> **TASK OBJECTIVE**: Copy the entries out again in full.

══ GIVEN INFORMATION

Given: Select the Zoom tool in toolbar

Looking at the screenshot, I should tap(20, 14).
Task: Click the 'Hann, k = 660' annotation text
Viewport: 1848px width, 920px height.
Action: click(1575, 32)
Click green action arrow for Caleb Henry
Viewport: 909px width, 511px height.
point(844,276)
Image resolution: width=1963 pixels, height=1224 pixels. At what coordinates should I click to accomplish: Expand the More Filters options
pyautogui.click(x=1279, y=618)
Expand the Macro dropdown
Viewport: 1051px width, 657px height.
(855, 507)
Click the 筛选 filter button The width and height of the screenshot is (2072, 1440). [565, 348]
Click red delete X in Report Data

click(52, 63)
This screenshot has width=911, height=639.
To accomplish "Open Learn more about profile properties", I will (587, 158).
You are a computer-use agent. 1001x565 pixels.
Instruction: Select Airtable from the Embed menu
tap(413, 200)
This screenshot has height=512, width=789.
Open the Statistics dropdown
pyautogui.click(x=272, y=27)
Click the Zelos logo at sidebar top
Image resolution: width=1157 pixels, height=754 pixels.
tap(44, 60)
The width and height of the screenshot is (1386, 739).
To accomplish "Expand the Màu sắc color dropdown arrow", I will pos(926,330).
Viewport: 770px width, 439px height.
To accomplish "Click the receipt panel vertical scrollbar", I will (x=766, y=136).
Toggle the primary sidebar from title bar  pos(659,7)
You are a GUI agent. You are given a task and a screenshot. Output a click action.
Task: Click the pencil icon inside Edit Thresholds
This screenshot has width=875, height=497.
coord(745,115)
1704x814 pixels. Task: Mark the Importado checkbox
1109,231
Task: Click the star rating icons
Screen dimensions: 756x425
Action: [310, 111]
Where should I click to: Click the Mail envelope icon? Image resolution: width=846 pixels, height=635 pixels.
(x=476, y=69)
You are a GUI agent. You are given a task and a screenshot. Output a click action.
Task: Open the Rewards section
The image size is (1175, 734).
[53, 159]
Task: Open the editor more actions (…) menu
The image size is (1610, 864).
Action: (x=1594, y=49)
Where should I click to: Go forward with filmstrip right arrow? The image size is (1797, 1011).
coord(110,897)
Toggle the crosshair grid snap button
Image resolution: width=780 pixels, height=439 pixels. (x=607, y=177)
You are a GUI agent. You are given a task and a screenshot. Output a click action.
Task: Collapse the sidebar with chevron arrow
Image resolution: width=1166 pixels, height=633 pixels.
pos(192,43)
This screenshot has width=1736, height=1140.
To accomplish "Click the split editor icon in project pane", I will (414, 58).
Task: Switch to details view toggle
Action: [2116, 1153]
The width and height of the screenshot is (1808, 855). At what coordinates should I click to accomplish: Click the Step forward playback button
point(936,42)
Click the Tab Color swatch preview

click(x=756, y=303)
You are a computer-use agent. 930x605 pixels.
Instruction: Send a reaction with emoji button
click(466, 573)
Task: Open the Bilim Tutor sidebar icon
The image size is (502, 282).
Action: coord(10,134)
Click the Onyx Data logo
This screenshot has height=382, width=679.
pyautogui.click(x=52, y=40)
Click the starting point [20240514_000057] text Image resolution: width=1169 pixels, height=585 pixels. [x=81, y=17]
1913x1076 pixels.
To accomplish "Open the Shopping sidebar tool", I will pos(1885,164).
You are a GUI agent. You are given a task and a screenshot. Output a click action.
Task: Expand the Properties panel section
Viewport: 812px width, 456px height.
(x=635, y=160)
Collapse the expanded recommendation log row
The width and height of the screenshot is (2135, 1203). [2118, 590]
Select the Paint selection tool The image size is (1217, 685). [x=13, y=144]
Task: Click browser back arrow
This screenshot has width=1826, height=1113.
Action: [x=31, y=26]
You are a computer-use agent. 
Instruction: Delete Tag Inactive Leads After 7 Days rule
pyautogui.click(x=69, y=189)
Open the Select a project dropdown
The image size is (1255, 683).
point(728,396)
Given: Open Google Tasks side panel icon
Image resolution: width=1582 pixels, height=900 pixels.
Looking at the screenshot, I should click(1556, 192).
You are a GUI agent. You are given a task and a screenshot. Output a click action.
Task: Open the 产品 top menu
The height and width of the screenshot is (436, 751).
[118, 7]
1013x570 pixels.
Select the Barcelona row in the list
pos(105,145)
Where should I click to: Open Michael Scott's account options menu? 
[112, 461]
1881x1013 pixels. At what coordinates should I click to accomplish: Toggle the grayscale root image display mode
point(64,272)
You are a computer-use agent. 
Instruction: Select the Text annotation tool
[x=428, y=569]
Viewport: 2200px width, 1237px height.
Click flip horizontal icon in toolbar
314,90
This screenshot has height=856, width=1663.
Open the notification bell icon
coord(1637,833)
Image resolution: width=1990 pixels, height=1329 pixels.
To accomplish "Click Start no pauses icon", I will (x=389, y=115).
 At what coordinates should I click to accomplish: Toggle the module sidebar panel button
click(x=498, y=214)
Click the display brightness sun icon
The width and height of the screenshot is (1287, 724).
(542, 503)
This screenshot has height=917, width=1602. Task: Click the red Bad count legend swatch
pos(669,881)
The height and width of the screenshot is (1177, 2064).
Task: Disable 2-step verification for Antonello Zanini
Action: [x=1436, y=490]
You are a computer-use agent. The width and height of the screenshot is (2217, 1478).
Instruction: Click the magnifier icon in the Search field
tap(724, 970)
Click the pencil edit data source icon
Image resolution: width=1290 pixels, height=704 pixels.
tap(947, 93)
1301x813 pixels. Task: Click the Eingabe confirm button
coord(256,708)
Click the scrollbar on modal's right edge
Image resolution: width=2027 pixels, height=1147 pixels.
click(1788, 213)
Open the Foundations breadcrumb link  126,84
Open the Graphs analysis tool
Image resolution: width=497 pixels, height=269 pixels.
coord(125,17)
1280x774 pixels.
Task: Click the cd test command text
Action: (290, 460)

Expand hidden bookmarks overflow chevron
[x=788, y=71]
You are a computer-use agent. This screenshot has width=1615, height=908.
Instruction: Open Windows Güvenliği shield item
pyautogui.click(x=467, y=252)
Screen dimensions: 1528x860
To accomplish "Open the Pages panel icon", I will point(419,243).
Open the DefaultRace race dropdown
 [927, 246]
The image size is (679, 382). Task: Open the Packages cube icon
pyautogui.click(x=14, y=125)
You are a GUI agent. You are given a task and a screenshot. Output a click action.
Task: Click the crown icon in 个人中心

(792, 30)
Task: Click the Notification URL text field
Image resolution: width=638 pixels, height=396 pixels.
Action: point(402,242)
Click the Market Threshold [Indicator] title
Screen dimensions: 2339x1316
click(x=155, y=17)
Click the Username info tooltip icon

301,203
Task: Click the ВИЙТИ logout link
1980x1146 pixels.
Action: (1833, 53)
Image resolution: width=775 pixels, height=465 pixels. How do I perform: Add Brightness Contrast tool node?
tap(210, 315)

════

> **TASK ANSWER**:
Given: Select the Zoom tool in toolbar

Looking at the screenshot, I should tap(20, 14).
Task: Click the 'Hann, k = 660' annotation text
Viewport: 1848px width, 920px height.
Action: click(1575, 32)
Click green action arrow for Caleb Henry
Viewport: 909px width, 511px height.
point(844,276)
Image resolution: width=1963 pixels, height=1224 pixels. At what coordinates should I click to accomplish: Expand the More Filters options
pyautogui.click(x=1279, y=618)
Expand the Macro dropdown
Viewport: 1051px width, 657px height.
(855, 507)
Click the 筛选 filter button The width and height of the screenshot is (2072, 1440). [565, 348]
Click red delete X in Report Data

click(52, 63)
This screenshot has width=911, height=639.
To accomplish "Open Learn more about profile properties", I will (587, 158).
You are a computer-use agent. 1001x565 pixels.
Instruction: Select Airtable from the Embed menu
tap(413, 200)
This screenshot has height=512, width=789.
Open the Statistics dropdown
pyautogui.click(x=272, y=27)
Click the Zelos logo at sidebar top
Image resolution: width=1157 pixels, height=754 pixels.
tap(44, 60)
The width and height of the screenshot is (1386, 739).
To accomplish "Expand the Màu sắc color dropdown arrow", I will pos(926,330).
Viewport: 770px width, 439px height.
To accomplish "Click the receipt panel vertical scrollbar", I will (x=766, y=136).
Toggle the primary sidebar from title bar  pos(659,7)
You are a GUI agent. You are given a task and a screenshot. Output a click action.
Task: Click the pencil icon inside Edit Thresholds
This screenshot has width=875, height=497.
coord(745,115)
1704x814 pixels. Task: Mark the Importado checkbox
1109,231
Task: Click the star rating icons
Screen dimensions: 756x425
Action: [310, 111]
Where should I click to: Click the Mail envelope icon? Image resolution: width=846 pixels, height=635 pixels.
(x=476, y=69)
You are a GUI agent. You are given a task and a screenshot. Output a click action.
Task: Open the Rewards section
The image size is (1175, 734).
[53, 159]
Task: Open the editor more actions (…) menu
The image size is (1610, 864).
Action: (x=1594, y=49)
Where should I click to: Go forward with filmstrip right arrow? The image size is (1797, 1011).
coord(110,897)
Toggle the crosshair grid snap button
Image resolution: width=780 pixels, height=439 pixels. (x=607, y=177)
You are a GUI agent. You are given a task and a screenshot. Output a click action.
Task: Collapse the sidebar with chevron arrow
Image resolution: width=1166 pixels, height=633 pixels.
pos(192,43)
This screenshot has width=1736, height=1140.
To accomplish "Click the split editor icon in project pane", I will (414, 58).
Task: Switch to details view toggle
Action: [2116, 1153]
The width and height of the screenshot is (1808, 855). At what coordinates should I click to accomplish: Click the Step forward playback button
point(936,42)
Click the Tab Color swatch preview

click(x=756, y=303)
You are a computer-use agent. 930x605 pixels.
Instruction: Send a reaction with emoji button
click(466, 573)
Task: Open the Bilim Tutor sidebar icon
The image size is (502, 282).
Action: coord(10,134)
Click the Onyx Data logo
This screenshot has height=382, width=679.
pyautogui.click(x=52, y=40)
Click the starting point [20240514_000057] text Image resolution: width=1169 pixels, height=585 pixels. [x=81, y=17]
1913x1076 pixels.
To accomplish "Open the Shopping sidebar tool", I will pos(1885,164).
You are a GUI agent. You are given a task and a screenshot. Output a click action.
Task: Expand the Properties panel section
Viewport: 812px width, 456px height.
(x=635, y=160)
Collapse the expanded recommendation log row
The width and height of the screenshot is (2135, 1203). [2118, 590]
Select the Paint selection tool The image size is (1217, 685). [x=13, y=144]
Task: Click browser back arrow
This screenshot has width=1826, height=1113.
Action: [x=31, y=26]
You are a computer-use agent. 
Instruction: Delete Tag Inactive Leads After 7 Days rule
pyautogui.click(x=69, y=189)
Open the Select a project dropdown
The image size is (1255, 683).
point(728,396)
Given: Open Google Tasks side panel icon
Image resolution: width=1582 pixels, height=900 pixels.
Looking at the screenshot, I should click(1556, 192).
You are a GUI agent. You are given a task and a screenshot. Output a click action.
Task: Open the 产品 top menu
The height and width of the screenshot is (436, 751).
[118, 7]
1013x570 pixels.
Select the Barcelona row in the list
pos(105,145)
Where should I click to: Open Michael Scott's account options menu? 
[112, 461]
1881x1013 pixels. At what coordinates should I click to accomplish: Toggle the grayscale root image display mode
point(64,272)
You are a computer-use agent. 
Instruction: Select the Text annotation tool
[x=428, y=569]
Viewport: 2200px width, 1237px height.
Click flip horizontal icon in toolbar
314,90
This screenshot has height=856, width=1663.
Open the notification bell icon
coord(1637,833)
Image resolution: width=1990 pixels, height=1329 pixels.
To accomplish "Click Start no pauses icon", I will (x=389, y=115).
 At what coordinates should I click to accomplish: Toggle the module sidebar panel button
click(x=498, y=214)
Click the display brightness sun icon
The width and height of the screenshot is (1287, 724).
(542, 503)
This screenshot has height=917, width=1602. Task: Click the red Bad count legend swatch
pos(669,881)
The height and width of the screenshot is (1177, 2064).
Task: Disable 2-step verification for Antonello Zanini
Action: [x=1436, y=490]
You are a computer-use agent. The width and height of the screenshot is (2217, 1478).
Instruction: Click the magnifier icon in the Search field
tap(724, 970)
Click the pencil edit data source icon
Image resolution: width=1290 pixels, height=704 pixels.
tap(947, 93)
1301x813 pixels. Task: Click the Eingabe confirm button
coord(256,708)
Click the scrollbar on modal's right edge
Image resolution: width=2027 pixels, height=1147 pixels.
click(1788, 213)
Open the Foundations breadcrumb link  126,84
Open the Graphs analysis tool
Image resolution: width=497 pixels, height=269 pixels.
coord(125,17)
1280x774 pixels.
Task: Click the cd test command text
Action: (290, 460)

Expand hidden bookmarks overflow chevron
[x=788, y=71]
You are a computer-use agent. This screenshot has width=1615, height=908.
Instruction: Open Windows Güvenliği shield item
pyautogui.click(x=467, y=252)
Screen dimensions: 1528x860
To accomplish "Open the Pages panel icon", I will point(419,243).
Open the DefaultRace race dropdown
 [927, 246]
The image size is (679, 382). Task: Open the Packages cube icon
pyautogui.click(x=14, y=125)
You are a GUI agent. You are given a task and a screenshot. Output a click action.
Task: Click the crown icon in 个人中心

(792, 30)
Task: Click the Notification URL text field
Image resolution: width=638 pixels, height=396 pixels.
Action: point(402,242)
Click the Market Threshold [Indicator] title
Screen dimensions: 2339x1316
click(x=155, y=17)
Click the Username info tooltip icon

301,203
Task: Click the ВИЙТИ logout link
1980x1146 pixels.
Action: (1833, 53)
Image resolution: width=775 pixels, height=465 pixels. How do I perform: Add Brightness Contrast tool node?
tap(210, 315)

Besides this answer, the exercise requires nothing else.